= Elephantis =

Greek poet and physician

Elephantis (Ἐλεφαντίς) (fl. late 1st century BC) was a Greek poet and physician renowned in the classical world as the author of a notorious sex manual. Due to the popularity of courtesans taking animal names in classical times, it is likely Elephantis is two or more persons of the same name. None of her works have survived, though they are referenced in other ancient texts.

==Works==
According to Suetonius in The Twelve Caesars, the Roman Emperor Tiberius took a complete set of her works with him when he retreated to his resort on Capri.

One of the poems in the Priapeia refers to her books:

Obscenas rigido deo tabellas
dicans ex Elephantidos libellis
dat donum Lalage rogatque, temptes,
si pictas opus edat ad figuras.

("Lalage dedicates a votive offering to the God of the erect penis, bringing shameless pictures from the books of Elephantis, and begs him to try and imitate with her the variety of intercourse of the figures in the illustrations.")

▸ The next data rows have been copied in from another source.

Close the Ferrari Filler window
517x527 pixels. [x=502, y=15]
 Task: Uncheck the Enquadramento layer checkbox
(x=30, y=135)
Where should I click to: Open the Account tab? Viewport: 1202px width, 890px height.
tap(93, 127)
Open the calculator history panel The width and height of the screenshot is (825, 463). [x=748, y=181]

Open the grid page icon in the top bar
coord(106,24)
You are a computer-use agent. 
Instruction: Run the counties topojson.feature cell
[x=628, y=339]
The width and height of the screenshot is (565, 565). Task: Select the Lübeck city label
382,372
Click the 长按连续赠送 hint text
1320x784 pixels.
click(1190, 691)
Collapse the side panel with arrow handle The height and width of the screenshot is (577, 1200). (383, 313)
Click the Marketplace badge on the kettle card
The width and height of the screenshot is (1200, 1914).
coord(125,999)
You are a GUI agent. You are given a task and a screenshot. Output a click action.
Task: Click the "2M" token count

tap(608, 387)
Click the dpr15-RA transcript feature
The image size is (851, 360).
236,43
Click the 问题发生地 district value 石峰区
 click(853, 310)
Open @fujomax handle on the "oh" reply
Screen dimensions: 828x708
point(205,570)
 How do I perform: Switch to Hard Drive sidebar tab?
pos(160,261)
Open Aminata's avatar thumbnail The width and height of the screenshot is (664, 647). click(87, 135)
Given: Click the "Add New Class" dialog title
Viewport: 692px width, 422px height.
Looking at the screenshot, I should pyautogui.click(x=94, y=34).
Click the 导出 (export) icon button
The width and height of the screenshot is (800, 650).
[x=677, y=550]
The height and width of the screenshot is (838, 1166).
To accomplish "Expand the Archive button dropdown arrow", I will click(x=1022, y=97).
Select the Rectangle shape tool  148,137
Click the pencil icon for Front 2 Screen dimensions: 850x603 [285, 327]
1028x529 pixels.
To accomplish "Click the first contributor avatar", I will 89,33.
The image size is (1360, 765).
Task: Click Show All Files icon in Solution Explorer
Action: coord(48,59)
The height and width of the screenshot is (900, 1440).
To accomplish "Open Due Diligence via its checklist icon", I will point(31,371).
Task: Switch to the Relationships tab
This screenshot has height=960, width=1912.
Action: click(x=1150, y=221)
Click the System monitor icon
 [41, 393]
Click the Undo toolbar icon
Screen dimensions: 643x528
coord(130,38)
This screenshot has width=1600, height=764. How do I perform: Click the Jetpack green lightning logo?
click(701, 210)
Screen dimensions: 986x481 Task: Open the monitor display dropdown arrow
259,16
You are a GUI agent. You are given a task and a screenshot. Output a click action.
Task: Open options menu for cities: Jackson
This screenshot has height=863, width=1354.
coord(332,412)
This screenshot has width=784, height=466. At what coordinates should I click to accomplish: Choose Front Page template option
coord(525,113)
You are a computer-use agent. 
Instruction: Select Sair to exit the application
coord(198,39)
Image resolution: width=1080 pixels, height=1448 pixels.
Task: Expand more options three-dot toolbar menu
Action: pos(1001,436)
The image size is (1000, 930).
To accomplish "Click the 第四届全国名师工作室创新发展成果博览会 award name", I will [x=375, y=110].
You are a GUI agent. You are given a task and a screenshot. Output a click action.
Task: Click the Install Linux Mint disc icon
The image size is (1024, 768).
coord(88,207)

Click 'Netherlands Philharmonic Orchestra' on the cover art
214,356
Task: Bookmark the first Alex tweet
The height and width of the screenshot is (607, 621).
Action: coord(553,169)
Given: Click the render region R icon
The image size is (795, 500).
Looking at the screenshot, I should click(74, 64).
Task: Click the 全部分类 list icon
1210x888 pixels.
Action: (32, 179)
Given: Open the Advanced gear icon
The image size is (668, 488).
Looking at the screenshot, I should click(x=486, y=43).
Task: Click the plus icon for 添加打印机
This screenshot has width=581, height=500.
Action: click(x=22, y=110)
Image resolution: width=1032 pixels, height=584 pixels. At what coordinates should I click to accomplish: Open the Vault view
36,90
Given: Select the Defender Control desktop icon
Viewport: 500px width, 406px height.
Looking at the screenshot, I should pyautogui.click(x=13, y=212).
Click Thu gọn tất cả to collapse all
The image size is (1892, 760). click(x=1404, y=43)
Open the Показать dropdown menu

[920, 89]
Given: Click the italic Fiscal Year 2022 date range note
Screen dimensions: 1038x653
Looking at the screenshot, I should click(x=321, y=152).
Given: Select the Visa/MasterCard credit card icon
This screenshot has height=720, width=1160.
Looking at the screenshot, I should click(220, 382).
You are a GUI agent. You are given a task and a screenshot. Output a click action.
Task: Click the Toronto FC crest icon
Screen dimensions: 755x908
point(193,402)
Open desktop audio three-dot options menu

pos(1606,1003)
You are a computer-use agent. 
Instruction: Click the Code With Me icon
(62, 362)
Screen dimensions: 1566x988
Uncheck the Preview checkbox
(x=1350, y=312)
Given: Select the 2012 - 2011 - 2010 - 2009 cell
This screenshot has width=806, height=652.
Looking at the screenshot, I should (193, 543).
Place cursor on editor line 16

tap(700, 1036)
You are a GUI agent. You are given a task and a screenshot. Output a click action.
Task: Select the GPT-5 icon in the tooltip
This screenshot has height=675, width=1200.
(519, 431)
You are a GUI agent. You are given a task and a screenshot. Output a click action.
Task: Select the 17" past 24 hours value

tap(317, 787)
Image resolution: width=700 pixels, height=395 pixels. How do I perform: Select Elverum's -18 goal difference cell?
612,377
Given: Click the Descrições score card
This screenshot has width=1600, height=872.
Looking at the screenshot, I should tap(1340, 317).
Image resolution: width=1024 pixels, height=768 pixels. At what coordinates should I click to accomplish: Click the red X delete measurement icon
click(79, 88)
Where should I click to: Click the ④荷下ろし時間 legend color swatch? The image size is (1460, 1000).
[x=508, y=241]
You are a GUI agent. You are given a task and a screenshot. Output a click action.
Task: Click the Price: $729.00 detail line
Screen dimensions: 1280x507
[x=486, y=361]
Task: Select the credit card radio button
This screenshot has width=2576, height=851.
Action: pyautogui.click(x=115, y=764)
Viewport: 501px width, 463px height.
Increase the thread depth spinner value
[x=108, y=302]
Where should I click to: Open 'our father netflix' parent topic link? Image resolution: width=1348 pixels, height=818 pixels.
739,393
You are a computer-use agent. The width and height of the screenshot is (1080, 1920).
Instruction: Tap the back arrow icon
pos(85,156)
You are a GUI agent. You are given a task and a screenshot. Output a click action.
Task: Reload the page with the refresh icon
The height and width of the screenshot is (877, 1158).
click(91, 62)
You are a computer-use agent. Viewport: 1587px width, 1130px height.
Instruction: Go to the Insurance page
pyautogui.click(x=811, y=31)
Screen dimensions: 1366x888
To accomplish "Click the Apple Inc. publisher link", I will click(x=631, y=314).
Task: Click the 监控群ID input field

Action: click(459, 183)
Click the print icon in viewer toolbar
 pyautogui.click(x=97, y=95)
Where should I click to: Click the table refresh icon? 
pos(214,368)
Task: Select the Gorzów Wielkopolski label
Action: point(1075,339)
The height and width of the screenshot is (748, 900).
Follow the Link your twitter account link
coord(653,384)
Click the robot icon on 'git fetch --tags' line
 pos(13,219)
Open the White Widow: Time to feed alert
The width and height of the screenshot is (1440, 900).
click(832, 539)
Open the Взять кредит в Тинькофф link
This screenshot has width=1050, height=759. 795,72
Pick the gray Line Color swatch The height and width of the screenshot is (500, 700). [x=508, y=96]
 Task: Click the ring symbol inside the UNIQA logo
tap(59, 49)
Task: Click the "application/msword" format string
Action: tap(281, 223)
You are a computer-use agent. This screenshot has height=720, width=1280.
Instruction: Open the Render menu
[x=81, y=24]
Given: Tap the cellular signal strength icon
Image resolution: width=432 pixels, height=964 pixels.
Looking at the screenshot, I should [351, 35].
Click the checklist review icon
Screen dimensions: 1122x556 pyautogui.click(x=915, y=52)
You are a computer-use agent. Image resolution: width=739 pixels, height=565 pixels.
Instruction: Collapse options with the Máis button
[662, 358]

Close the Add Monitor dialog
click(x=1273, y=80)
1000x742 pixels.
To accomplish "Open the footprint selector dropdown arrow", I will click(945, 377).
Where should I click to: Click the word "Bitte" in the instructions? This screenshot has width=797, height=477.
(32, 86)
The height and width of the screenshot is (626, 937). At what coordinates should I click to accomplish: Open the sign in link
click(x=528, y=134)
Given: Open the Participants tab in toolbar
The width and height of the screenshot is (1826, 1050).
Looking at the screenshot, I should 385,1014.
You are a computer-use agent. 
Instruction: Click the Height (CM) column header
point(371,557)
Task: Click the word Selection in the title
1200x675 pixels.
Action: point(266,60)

And an epigram by the Roman poet Martial, which Smithers and Burton included in their collection of poems concerning Priapus, reads:

Quales nec Didymi sciunt puellae,
Nec molles Elephantidos libelli,
Sunt illic Veneris novae figurae

("Such verses as neither the daughters of Didymus know, nor the debauched books of Elephantis, in which are set out new forms of lovemaking.") "Novae figurae" has been read as "novem figurae" (i.e., "nine forms" of lovemaking, rather than "new forms" of lovemaking), and so some commentators have inferred that she listed nine different sexual positions.

Pliny the Elder references her performance as a midwife, and Galen notes her ability to cure baldness.

She also wrote a manual about cosmetics and another about abortives.